◆ **Directions**: Restate the data below word for word, and let no image into your version.

══════════════════════════════

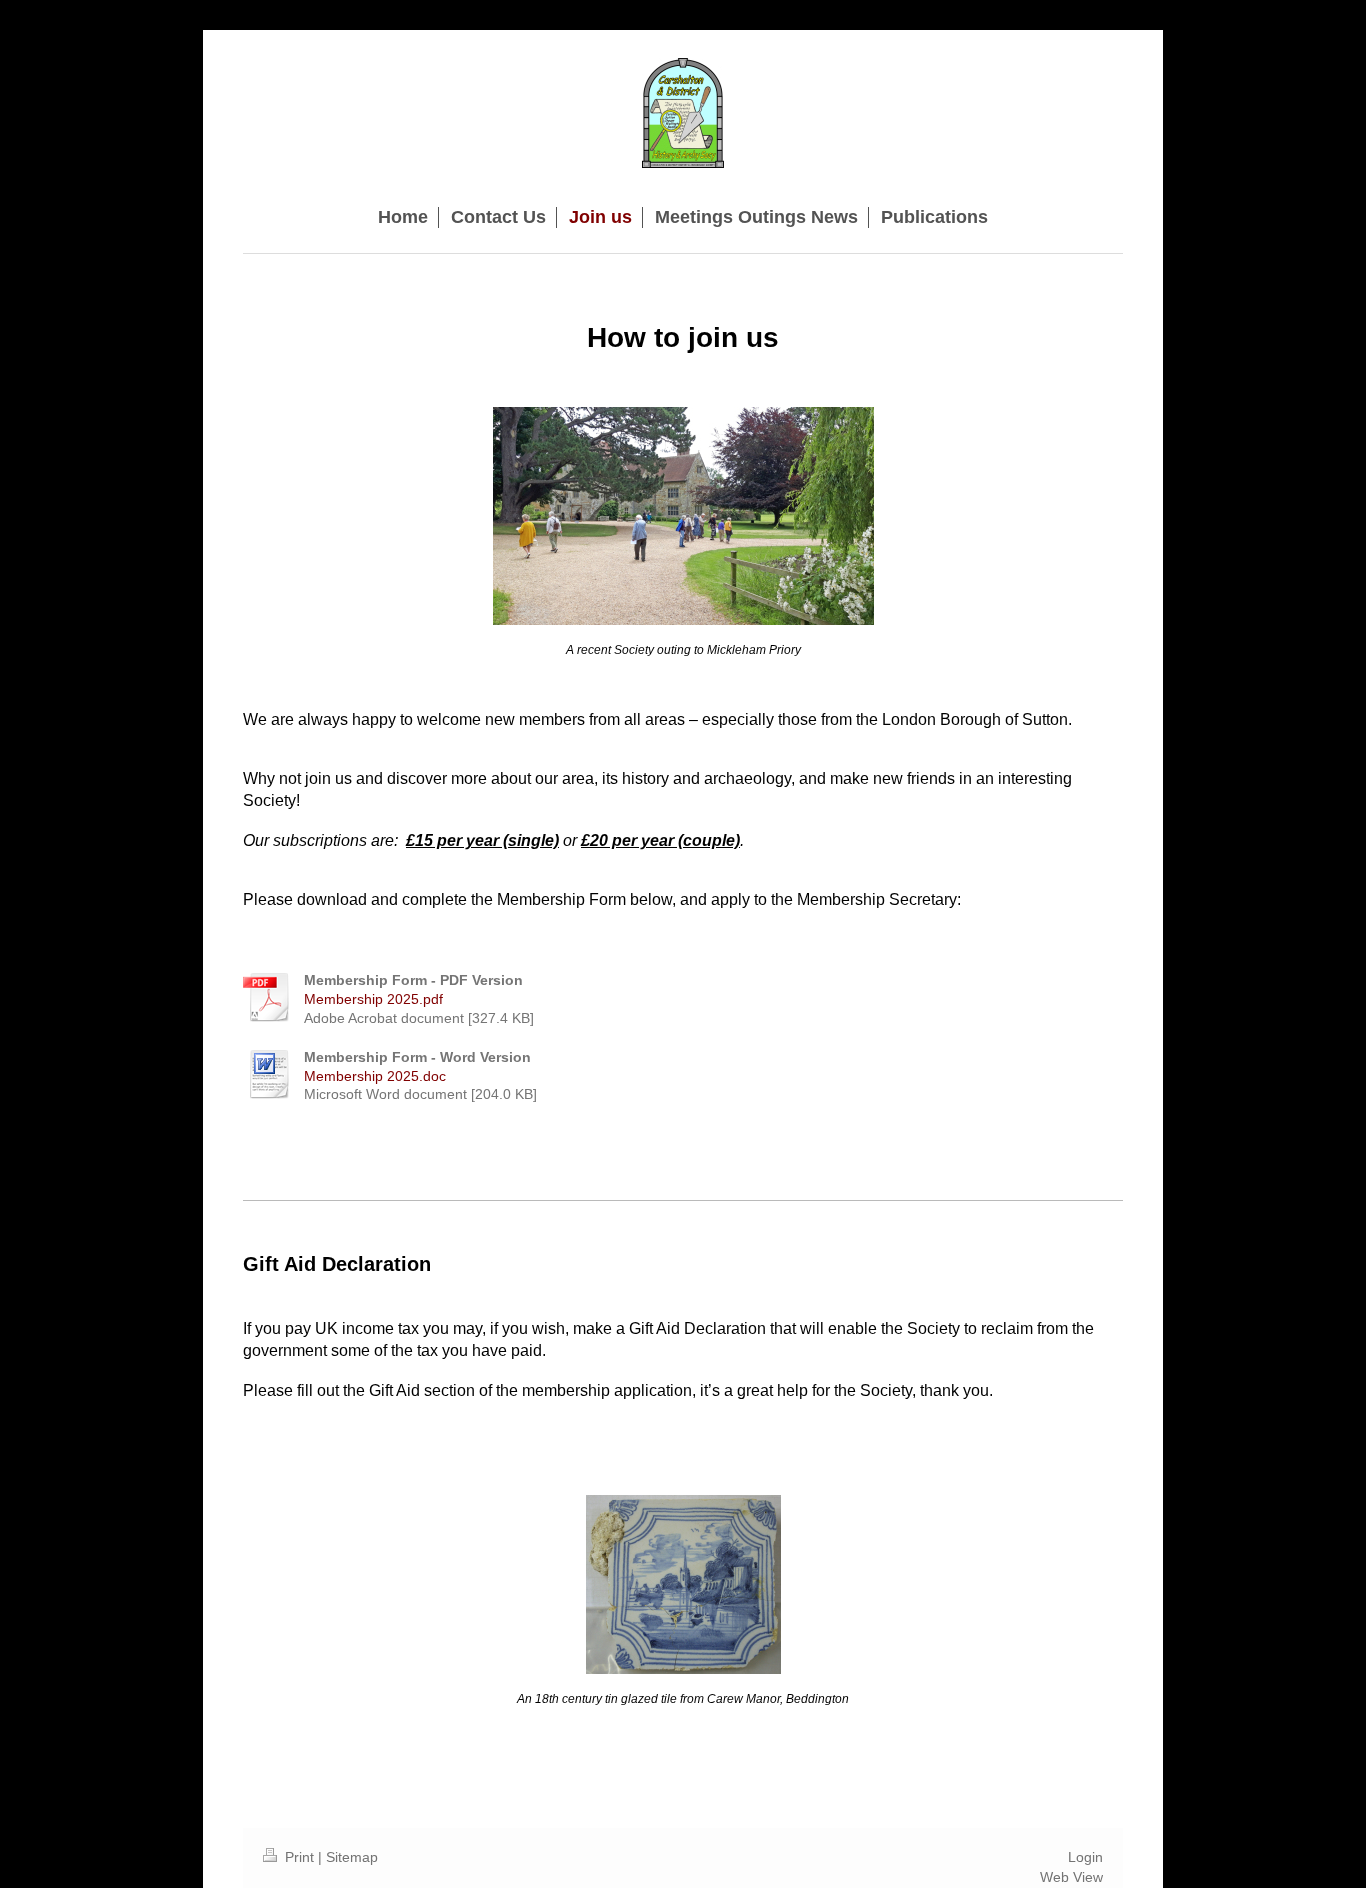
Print (299, 1857)
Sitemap (352, 1857)
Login (1085, 1857)
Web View (1071, 1877)
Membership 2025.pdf (373, 999)
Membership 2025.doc (375, 1076)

══════════════════════════════

◆ **Problem solution**:
Print (299, 1857)
Sitemap (352, 1857)
Login (1085, 1857)
Web View (1071, 1877)
Membership 2025.pdf (373, 999)
Membership 2025.doc (375, 1076)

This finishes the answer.